Volvo Cars chose to site its Monitoring & Concept Center (VMCC) in California because of the state’s position as a consummate trend setter with its creatively-charged atmosphere and innovation excellence.

Thinking ‘outside-the-box’ has been second nature to Volvo Cars since it started making automobiles almost eight decades ago.

So, back in 1986, it made perfect sense to Volvo to become the first European car maker to set up a think-tank styling studio in trend-setting California.

"As a state of mind and way of life, California is a matrix of trans-cultural richness embracing huge human, racial, ethnic, linguistic and cultural diversity," says Lars Erik Lundin, General Manager of the Volvo Monitoring and Concept Center in Camarillo, California.

"The collective energy of that human diversity, together with the state’s great climate and natural geography, has led to Californians living life out loud socially, politically and economically. This has made the state the ideal place to explore the future 10-30 years ahead –- a key part of our job at the Volvo Monitoring and Concept Centre."
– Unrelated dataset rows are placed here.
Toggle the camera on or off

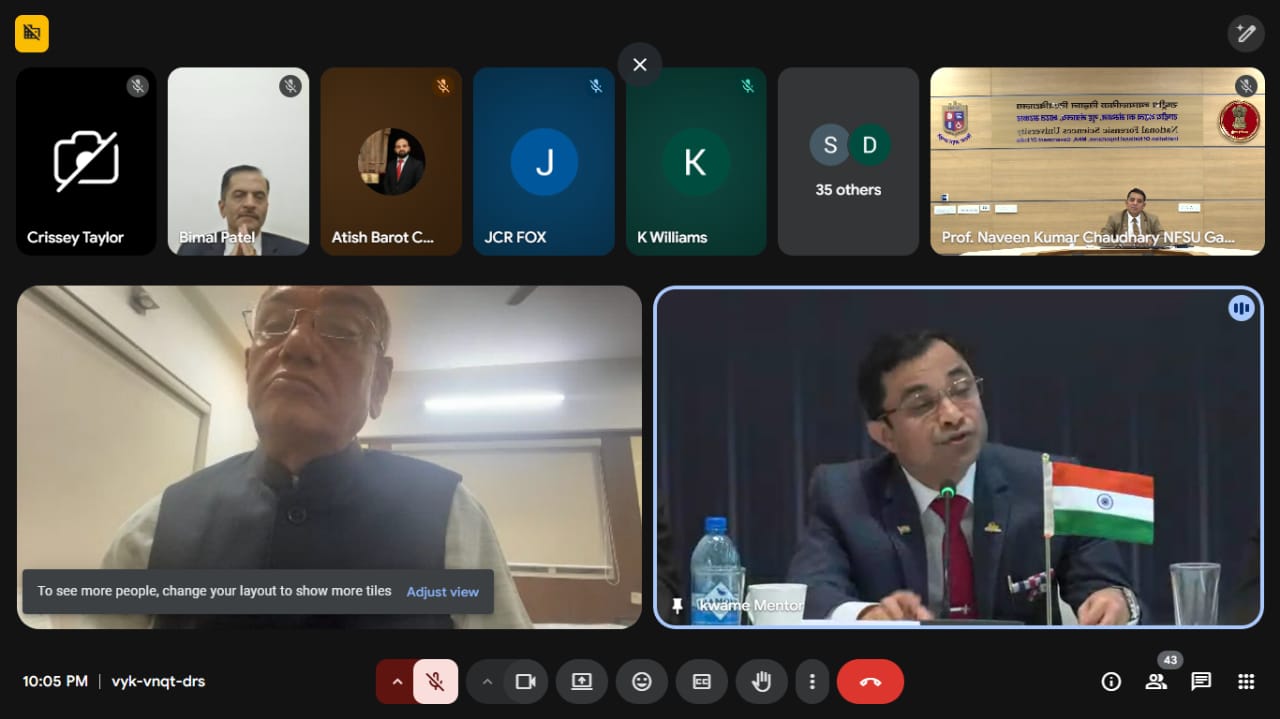525,682
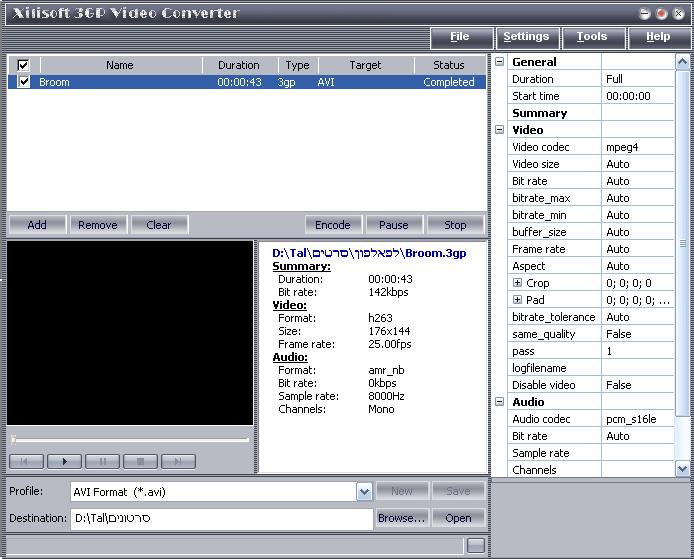The width and height of the screenshot is (694, 559).
Task: Click the Encode button
Action: 333,225
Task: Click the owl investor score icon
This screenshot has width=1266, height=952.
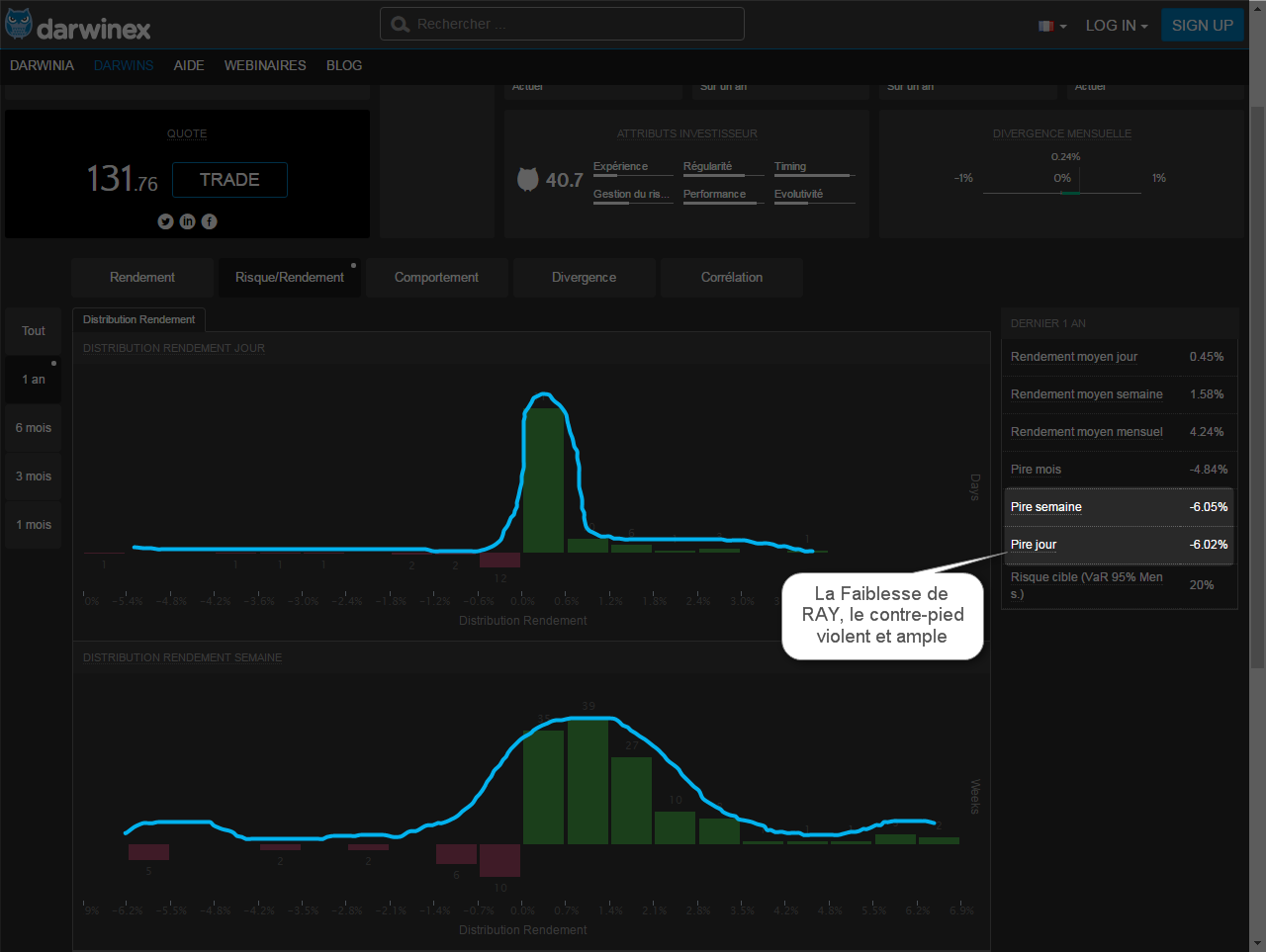Action: click(528, 179)
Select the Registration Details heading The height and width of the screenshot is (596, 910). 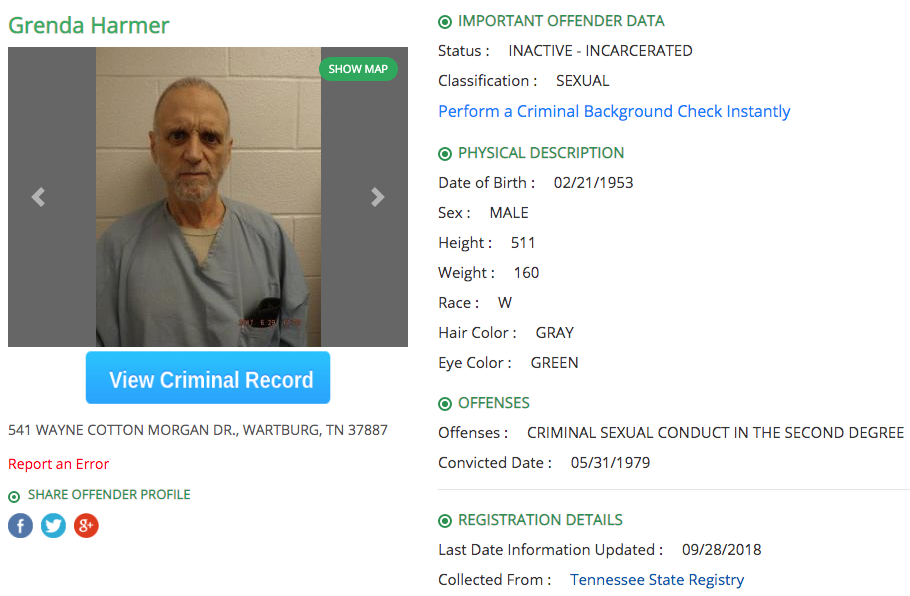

Some 34 million people currently live in California, the fifth or sixth most dynamic economy on the planet.  California is also the premium U.S. auto market with over 31 million state-registered cars, trucks and motorcycles that represent around 10 percent of the total U.S. national car market.

In California it is very much okay to like cars, with over 85 percent of all trips in the state over 160 kilometers (100 miles) taken in private vehicles.  Its citizens have massively embraced the machine that enhances their personal mobility.

The vast Californian freeway and interstate highway system was built during the second half of the last century to meet the demands of a growing population and expanding economic development. The auto dependency has led to lengthy and frequent congestion problems in major urban areas at any time of the day or week. The Federal Highway Administration says almost 50 percent of California’s urban interstates are carrying more traffic than they were designed to handle.

California has not slowed to a grinding halt yet. But people increasingly feel quality of life (always important in the state renowned for its fixation on keeping body, mind and soul ‘looking good’) is being seriously restricted by spending more hours stuck in traffic.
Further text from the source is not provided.